Rewrite the rows from the line with "Click the words" to the line with "Click the inflated", both included, keeping all their wording and shifting every coordinate in the answers by -104. Give only those rows.

[Start of Provided material]

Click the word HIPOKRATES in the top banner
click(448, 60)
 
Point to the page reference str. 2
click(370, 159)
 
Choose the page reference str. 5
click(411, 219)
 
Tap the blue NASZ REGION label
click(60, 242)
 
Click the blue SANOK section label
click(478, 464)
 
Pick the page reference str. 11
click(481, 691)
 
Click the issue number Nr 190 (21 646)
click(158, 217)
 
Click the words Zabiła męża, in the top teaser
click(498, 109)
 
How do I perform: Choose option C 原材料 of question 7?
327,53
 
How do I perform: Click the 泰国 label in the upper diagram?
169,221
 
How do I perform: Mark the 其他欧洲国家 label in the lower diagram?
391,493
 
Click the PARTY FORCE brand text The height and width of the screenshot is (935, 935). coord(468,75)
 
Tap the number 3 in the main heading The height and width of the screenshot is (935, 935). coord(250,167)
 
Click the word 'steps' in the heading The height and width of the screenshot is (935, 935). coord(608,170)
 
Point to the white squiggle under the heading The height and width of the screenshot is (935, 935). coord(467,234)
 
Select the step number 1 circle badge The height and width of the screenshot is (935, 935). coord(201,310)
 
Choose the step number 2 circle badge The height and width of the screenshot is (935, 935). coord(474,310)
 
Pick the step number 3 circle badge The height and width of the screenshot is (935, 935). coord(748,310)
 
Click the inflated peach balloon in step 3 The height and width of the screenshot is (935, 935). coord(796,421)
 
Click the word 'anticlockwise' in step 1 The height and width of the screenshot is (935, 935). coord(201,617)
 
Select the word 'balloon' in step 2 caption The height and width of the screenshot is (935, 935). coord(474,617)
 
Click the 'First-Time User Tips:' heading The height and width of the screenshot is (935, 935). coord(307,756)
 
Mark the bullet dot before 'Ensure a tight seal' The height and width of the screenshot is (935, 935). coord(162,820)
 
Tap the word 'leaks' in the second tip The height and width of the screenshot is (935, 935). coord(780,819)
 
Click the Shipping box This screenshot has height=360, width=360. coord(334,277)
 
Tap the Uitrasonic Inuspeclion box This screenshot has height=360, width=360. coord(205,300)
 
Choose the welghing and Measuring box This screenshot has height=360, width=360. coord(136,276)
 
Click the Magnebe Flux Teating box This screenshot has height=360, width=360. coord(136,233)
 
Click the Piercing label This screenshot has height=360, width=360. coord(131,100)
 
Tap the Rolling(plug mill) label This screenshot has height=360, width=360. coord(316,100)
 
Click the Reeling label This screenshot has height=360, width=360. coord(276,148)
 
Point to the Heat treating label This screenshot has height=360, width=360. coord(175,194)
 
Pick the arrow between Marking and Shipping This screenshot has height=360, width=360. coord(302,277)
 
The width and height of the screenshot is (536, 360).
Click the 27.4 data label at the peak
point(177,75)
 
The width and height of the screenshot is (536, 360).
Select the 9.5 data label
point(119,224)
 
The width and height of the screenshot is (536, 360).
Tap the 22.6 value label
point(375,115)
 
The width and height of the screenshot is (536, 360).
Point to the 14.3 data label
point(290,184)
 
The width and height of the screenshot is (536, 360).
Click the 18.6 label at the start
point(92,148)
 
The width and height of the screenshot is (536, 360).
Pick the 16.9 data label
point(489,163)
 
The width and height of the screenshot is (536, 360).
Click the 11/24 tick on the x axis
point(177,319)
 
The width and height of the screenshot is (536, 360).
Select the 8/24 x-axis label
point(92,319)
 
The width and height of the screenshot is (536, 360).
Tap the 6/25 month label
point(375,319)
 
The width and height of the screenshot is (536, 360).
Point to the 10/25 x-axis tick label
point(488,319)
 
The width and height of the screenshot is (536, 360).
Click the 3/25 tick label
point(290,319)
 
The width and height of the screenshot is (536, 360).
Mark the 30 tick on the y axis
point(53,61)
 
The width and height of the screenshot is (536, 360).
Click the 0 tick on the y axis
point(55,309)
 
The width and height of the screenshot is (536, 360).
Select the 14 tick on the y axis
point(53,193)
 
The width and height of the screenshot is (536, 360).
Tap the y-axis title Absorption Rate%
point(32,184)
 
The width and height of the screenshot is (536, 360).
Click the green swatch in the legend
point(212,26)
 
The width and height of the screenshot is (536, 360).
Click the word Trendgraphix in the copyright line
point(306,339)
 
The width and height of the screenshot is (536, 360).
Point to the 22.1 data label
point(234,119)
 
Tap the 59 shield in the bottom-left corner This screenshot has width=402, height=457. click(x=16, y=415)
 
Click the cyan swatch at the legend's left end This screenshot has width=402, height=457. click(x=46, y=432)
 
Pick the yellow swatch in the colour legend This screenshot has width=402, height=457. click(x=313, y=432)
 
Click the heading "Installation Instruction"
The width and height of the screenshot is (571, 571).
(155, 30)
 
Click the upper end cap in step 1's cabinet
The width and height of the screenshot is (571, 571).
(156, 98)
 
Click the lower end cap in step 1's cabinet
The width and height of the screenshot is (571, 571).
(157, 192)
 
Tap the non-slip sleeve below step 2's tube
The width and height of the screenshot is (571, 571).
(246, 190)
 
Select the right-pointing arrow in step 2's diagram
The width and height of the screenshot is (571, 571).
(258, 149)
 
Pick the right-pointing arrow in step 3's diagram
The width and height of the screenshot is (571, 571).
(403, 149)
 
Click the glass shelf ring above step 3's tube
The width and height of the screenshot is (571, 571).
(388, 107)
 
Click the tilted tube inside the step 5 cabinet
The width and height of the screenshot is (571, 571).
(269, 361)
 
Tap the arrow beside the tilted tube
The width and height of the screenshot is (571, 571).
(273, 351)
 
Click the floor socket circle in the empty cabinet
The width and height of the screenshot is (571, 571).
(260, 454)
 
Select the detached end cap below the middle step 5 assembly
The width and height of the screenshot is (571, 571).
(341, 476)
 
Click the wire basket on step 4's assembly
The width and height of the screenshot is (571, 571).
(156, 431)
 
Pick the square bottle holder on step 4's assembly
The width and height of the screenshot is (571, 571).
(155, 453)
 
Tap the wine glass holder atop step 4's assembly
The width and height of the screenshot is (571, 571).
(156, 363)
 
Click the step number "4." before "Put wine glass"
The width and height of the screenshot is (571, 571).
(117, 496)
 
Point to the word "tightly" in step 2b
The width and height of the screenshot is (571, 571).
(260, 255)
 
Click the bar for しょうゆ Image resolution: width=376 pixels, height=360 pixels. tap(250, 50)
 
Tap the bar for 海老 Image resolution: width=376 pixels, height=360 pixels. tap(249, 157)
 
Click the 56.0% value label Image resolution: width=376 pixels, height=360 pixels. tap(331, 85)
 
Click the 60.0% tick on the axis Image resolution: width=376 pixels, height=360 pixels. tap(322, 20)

[End of Provided material]

> _Output of the task_
Click the words Zabiła męża, in the top teaser
click(394, 5)
 
How do I perform: Choose option C 原材料 of question 7?
223,-51
 
How do I perform: Click the 泰国 label in the upper diagram?
65,117
 
How do I perform: Mark the 其他欧洲国家 label in the lower diagram?
287,389
 
Click the PARTY FORCE brand text The height and width of the screenshot is (935, 935). coord(364,-29)
 
Tap the number 3 in the main heading The height and width of the screenshot is (935, 935). coord(146,63)
 
Click the word 'steps' in the heading The height and width of the screenshot is (935, 935). coord(504,66)
 
Point to the white squiggle under the heading The height and width of the screenshot is (935, 935). coord(363,130)
 
Select the step number 1 circle badge The height and width of the screenshot is (935, 935). coord(97,206)
 
Choose the step number 2 circle badge The height and width of the screenshot is (935, 935). coord(370,206)
 
Pick the step number 3 circle badge The height and width of the screenshot is (935, 935). coord(644,206)
 
Click the inflated peach balloon in step 3 The height and width of the screenshot is (935, 935). coord(692,317)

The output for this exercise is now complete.